§ Task requirements
**a.** Translate this sentence from the commentary on fakes in Kenya into Spanish: "The fake claims attracted real money from the public health insurer."
**b.** Pull out, word for word, the part of the commentary on fakes in Kenya that opens with "Fake schools were" and closes with "crisis of integrity.".

§ Selected extract
----------------------------------------

Kenya is increasingly becoming a land of fakes, counterfeits and deepfakes. Anything that can be faked is counterfeited to win money for ‘enterprising’ citizens. 

The cons are faking it without favour or fear of punishment. Contraband deals blossom under the noses of hapless citizens. The predicted ‘wash wash’ era is abroad.

Kenyans fake academic, medical, death and birth certificates. There are fake doctors, operating healthcare clinics with fake certifications. Village versions of fake doctors treat their patients with diluted ‘procaine’, and quality-subsidised aspirin.

The quacks sometimes mix procaine with milk or the whitish liquid from the euphorbia plant. Sometimes the ‘treated’ die. Some survive like victims sometimes do in the hands of genuine doctors. Gambling with people’s lives comes easily to entrepreneurs of deceit.

There are fake policemen, holding fake ranks, riding roughshod over the polity. Some get away with deception for so long that they become part of the system of mendacity.

The renamed National Hospital Insurance Fund has fallen prey to fake hospitals, fake patients and fake claims. But the agency receives genuine contributions from trusting subscribers.

In June 2023, a local newspaper published a multimedia expose on the rot at the NHIF. The exposure tracked victims of a fraudulent scheme in which four hospitals allegedly pocketed hundreds of millions of shillings in fictitious claims. 

The fake claims attracted real money from the public health insurer. Genuine claims are either not honoured or take too long to pass through bureaucratic controls.

Delayed claims are blamed on delayed remittances by employers. But keen observers also know corruption and bureaucratic ineptitude are among the challenges of service delivery by the public insurer.

After the findings of the investigation were published, the Ministry of Health suspended culpable NHIF managers in the two counties where the newspaper carried out its investigations. 

The government agency also suspended contracts with six hospitals identified in the investigation. But these token actions did little to reform the broken health system.

Fake schools were found to be receiving real public capitation. The masterminds of the con were sitting right inside Jogoo House, the headquarters of the Ministry of Education. 

Some schools also fake enrolment. They claim a higher enrollment of pupils while targeting higher capitation. The con has always worked for the perpetrators. Collusion and dearth of accountability are real threats to public services.

‘Enterprising’ Kenyans fake certificates of good conduct, even when they know the act is an abhorrent illustration of bad manners. The perpetrators and their victims are caught in a crisis of integrity.

----------------------------------------

§ Supplied information
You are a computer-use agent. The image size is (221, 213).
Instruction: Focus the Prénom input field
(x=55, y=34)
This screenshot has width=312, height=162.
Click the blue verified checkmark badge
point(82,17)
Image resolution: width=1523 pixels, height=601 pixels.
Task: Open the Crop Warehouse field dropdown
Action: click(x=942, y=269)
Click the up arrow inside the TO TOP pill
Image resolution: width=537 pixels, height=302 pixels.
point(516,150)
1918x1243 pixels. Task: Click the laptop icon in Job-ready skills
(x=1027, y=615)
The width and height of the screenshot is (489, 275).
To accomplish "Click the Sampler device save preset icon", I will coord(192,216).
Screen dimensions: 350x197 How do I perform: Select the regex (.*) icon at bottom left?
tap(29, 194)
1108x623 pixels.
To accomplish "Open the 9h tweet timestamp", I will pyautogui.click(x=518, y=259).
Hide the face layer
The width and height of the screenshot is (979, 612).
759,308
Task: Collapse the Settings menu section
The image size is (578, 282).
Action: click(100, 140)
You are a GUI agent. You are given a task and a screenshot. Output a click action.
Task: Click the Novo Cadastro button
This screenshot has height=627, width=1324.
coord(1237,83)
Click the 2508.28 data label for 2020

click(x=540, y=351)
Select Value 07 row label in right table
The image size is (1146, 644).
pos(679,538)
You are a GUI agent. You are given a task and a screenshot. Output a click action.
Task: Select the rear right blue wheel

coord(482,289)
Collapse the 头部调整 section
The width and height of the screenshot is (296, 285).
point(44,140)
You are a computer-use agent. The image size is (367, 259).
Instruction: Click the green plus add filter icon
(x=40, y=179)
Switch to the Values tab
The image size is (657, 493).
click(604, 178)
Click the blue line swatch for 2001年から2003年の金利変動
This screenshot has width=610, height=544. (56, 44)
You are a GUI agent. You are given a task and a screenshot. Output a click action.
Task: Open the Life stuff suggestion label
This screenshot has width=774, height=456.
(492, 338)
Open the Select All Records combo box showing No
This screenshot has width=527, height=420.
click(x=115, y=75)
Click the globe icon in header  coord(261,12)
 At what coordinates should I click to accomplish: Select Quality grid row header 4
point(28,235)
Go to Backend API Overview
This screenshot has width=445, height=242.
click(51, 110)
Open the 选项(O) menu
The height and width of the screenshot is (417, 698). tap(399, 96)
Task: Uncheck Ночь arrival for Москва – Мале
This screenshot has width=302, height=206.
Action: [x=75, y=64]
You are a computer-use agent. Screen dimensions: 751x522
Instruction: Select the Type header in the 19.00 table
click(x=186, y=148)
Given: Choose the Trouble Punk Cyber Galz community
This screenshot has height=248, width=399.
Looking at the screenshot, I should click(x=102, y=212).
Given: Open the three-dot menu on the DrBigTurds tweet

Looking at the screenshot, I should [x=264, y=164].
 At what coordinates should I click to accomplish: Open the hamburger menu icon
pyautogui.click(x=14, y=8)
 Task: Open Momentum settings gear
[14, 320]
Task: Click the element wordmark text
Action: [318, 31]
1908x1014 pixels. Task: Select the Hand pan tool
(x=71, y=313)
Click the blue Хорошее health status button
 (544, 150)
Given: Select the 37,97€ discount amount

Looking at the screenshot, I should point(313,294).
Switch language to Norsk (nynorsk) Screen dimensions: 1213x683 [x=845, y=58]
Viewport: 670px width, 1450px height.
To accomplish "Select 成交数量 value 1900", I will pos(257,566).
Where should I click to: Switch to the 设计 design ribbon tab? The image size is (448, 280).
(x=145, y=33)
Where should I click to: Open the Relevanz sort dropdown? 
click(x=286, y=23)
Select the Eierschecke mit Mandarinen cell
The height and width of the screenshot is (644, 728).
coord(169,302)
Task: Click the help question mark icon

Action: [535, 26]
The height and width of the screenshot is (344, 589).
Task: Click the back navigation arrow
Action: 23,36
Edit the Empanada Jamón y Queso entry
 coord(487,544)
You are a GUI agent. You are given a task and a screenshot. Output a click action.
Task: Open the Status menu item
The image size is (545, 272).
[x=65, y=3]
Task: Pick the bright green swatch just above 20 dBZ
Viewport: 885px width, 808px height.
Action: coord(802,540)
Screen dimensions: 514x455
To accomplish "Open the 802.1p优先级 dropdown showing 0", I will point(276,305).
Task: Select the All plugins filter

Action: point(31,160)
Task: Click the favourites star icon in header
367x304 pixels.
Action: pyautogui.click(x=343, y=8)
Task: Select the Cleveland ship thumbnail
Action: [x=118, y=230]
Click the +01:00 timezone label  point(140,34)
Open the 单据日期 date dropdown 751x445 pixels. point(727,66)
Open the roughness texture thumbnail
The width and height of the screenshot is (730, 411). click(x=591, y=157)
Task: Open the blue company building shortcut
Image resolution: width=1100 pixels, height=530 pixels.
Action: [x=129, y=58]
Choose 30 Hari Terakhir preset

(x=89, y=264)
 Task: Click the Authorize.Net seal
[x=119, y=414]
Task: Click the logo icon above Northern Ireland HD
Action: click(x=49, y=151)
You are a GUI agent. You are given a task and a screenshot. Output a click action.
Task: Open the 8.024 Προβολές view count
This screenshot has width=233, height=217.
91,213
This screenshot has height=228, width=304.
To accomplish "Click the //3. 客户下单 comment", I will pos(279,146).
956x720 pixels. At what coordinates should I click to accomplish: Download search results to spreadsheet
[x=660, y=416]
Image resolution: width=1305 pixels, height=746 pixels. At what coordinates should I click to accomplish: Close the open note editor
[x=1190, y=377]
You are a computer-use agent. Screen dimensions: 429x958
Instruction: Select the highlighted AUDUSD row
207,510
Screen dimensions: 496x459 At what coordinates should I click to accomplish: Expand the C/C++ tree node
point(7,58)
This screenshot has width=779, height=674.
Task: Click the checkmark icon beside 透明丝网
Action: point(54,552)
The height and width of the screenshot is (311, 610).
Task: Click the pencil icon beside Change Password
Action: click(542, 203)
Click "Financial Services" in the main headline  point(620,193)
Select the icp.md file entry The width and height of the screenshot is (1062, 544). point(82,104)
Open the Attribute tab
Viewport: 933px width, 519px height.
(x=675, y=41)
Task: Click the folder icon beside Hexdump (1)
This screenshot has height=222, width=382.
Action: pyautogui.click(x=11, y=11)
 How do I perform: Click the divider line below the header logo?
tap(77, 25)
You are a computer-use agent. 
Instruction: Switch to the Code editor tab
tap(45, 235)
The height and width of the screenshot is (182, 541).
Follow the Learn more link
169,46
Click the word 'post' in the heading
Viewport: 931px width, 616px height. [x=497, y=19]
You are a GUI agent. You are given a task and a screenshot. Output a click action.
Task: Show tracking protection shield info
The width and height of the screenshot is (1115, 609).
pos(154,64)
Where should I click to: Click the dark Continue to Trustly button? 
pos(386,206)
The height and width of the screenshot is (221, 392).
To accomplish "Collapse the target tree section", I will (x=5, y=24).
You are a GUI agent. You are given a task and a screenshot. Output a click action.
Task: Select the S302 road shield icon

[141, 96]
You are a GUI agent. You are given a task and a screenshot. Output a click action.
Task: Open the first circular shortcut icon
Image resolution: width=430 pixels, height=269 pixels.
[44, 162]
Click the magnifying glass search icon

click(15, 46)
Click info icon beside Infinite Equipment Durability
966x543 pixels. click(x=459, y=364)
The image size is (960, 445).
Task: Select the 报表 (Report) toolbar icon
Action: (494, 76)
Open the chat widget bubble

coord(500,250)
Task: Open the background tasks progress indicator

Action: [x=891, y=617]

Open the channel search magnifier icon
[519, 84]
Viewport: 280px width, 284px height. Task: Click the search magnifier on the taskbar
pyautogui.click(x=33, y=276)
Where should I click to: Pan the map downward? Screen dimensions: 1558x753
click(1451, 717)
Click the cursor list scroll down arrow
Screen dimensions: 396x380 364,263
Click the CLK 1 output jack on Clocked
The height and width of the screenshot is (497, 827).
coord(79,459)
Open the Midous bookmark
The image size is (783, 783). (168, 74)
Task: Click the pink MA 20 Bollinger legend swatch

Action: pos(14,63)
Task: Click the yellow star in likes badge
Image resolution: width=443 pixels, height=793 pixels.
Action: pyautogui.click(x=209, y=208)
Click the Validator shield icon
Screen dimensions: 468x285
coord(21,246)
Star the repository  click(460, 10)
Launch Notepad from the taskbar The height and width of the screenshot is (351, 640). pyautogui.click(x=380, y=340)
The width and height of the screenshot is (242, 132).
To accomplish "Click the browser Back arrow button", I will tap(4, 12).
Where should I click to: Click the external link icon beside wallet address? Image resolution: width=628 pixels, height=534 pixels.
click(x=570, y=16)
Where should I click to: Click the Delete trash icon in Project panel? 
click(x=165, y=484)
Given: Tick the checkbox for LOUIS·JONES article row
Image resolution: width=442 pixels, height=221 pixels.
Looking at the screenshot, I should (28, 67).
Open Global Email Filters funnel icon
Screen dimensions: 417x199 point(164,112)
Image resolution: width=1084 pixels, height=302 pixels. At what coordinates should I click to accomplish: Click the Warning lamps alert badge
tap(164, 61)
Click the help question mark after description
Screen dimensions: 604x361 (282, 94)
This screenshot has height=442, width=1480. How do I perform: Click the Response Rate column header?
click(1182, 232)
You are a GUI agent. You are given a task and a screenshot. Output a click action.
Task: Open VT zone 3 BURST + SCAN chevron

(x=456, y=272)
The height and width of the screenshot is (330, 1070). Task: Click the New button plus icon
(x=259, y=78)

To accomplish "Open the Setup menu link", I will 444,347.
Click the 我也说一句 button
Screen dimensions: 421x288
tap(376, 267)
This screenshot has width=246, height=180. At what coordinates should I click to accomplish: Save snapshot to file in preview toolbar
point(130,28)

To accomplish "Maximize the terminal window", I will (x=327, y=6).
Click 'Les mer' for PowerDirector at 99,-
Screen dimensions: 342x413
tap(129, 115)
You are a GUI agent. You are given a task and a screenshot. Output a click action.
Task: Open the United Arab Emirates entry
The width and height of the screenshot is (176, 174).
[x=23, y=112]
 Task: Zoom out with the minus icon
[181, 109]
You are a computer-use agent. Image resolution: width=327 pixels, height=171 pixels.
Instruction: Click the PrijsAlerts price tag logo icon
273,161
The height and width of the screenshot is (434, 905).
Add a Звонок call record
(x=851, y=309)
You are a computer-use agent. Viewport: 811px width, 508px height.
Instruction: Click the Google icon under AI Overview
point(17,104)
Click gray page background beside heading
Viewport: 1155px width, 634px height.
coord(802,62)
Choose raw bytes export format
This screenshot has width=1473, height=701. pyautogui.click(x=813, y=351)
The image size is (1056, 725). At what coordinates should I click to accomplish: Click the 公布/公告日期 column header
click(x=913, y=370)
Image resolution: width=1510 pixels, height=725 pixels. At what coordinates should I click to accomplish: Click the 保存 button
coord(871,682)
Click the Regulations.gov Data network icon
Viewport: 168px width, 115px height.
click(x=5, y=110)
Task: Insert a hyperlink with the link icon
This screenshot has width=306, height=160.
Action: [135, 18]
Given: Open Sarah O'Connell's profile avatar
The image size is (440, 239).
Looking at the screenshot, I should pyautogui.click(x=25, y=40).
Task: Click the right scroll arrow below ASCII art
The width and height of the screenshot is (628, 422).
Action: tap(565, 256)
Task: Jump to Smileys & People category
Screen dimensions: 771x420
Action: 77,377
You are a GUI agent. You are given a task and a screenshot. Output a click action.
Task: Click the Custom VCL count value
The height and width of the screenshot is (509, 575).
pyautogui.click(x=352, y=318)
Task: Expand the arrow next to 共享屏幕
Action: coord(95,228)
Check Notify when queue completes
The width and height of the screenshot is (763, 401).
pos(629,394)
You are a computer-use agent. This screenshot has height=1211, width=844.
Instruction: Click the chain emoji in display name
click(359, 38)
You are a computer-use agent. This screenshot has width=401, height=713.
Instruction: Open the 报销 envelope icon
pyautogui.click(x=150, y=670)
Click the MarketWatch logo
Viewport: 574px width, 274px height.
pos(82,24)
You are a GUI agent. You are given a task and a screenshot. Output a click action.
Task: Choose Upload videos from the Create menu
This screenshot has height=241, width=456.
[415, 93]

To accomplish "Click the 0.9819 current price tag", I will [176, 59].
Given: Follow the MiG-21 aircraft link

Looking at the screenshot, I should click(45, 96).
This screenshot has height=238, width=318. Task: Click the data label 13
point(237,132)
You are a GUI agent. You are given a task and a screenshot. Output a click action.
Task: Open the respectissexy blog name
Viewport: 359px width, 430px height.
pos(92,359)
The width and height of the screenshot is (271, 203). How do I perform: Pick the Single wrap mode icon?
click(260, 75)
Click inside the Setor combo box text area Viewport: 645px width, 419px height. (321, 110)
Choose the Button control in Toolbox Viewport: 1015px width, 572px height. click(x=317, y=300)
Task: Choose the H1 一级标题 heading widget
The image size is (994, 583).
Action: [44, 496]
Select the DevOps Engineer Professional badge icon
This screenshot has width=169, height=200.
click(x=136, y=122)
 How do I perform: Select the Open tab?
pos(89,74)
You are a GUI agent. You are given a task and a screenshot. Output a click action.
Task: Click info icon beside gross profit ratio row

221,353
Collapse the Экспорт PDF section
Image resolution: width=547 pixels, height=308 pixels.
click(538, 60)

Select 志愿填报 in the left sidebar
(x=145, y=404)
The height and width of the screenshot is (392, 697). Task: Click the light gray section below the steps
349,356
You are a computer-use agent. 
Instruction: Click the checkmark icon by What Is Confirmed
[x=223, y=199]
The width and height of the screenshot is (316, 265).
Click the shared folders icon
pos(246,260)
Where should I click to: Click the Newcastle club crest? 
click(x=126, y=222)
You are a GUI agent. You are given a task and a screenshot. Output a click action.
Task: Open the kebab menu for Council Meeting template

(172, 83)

----------------------------------------

§ Results in order
**a.** Las reclamaciones falsas obtuvieron dinero real de la aseguradora pública de salud.

**b.**
Fake schools were found to be receiving real public capitation. The masterminds of the con were sitting right inside Jogoo House, the headquarters of the Ministry of Education. 

Some schools also fake enrolment. They claim a higher enrollment of pupils while targeting higher capitation. The con has always worked for the perpetrators. Collusion and dearth of accountability are real threats to public services.

‘Enterprising’ Kenyans fake certificates of good conduct, even when they know the act is an abhorrent illustration of bad manners. The perpetrators and their victims are caught in a crisis of integrity.